:: TASK REQUIREMENTS ::
Transcribe all the data below exactly, leaving its pictures out.

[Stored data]

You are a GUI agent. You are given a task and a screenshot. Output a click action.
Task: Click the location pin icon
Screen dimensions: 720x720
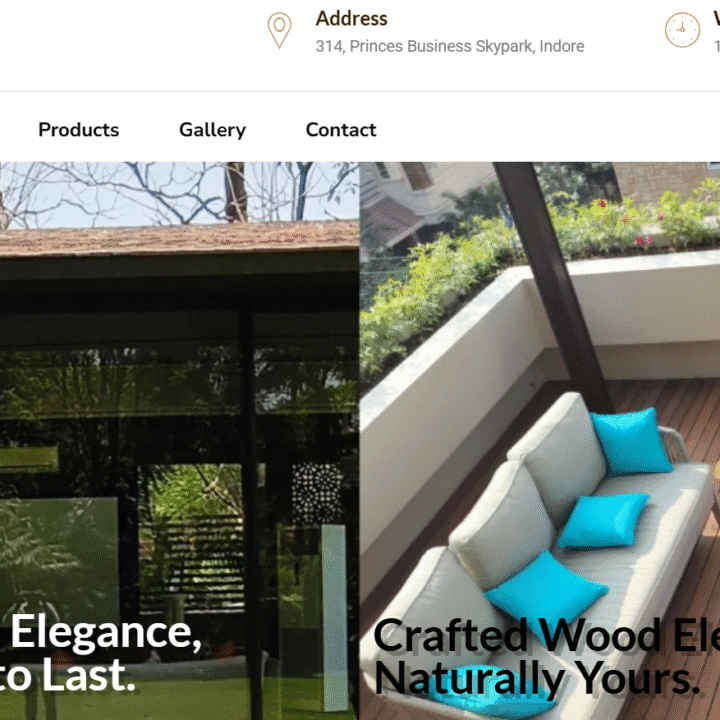(x=279, y=30)
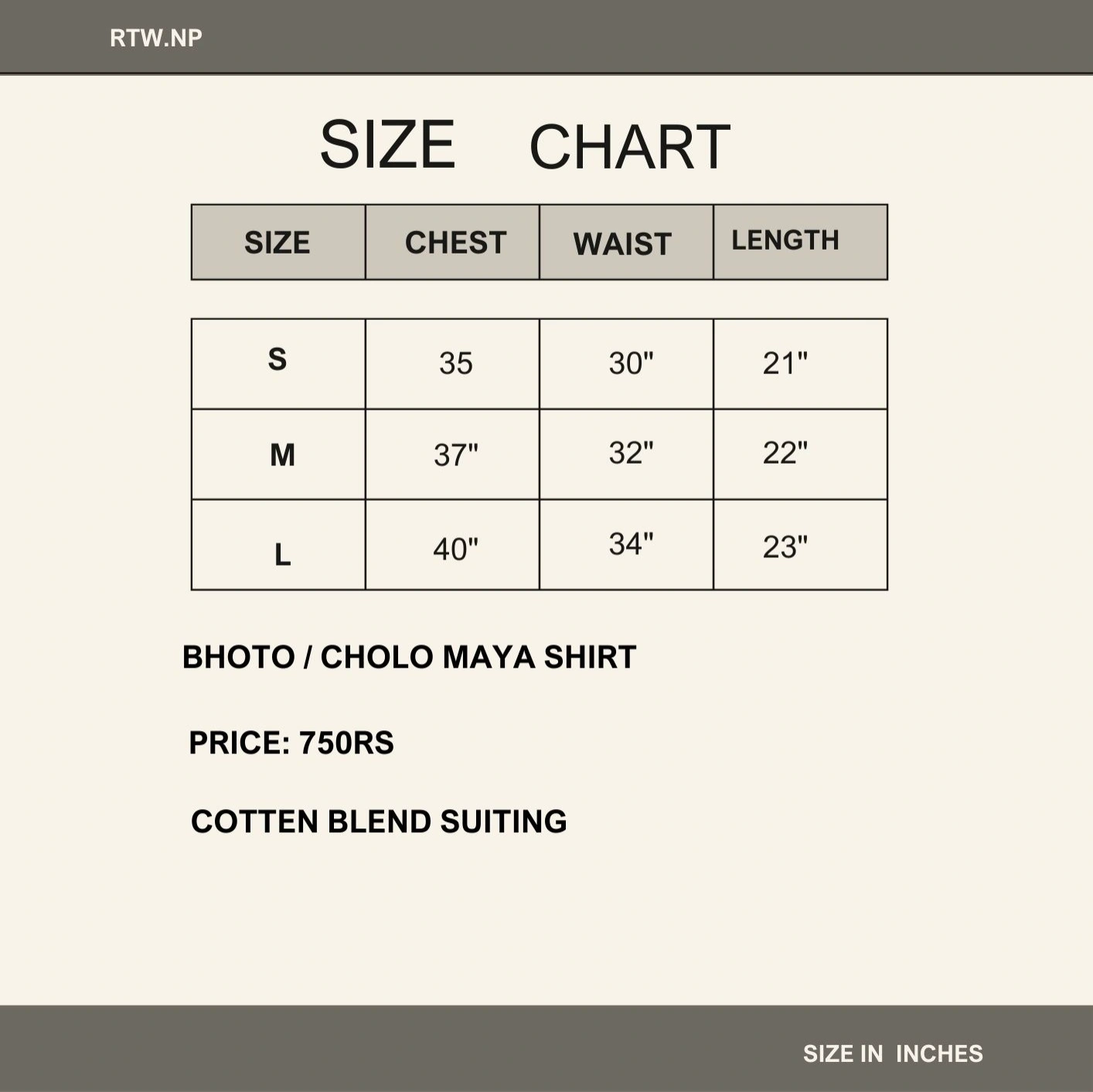Click the 40" chest measurement
1093x1092 pixels.
tap(455, 549)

:: RESULT FOR THIS EXERCISE ::
You are a GUI agent. You are given a task and a screenshot. Output a click action.
Task: Click the location pin icon
Screen dimensions: 720x720
(x=279, y=30)
Click the 40" chest measurement
1093x1092 pixels.
tap(455, 549)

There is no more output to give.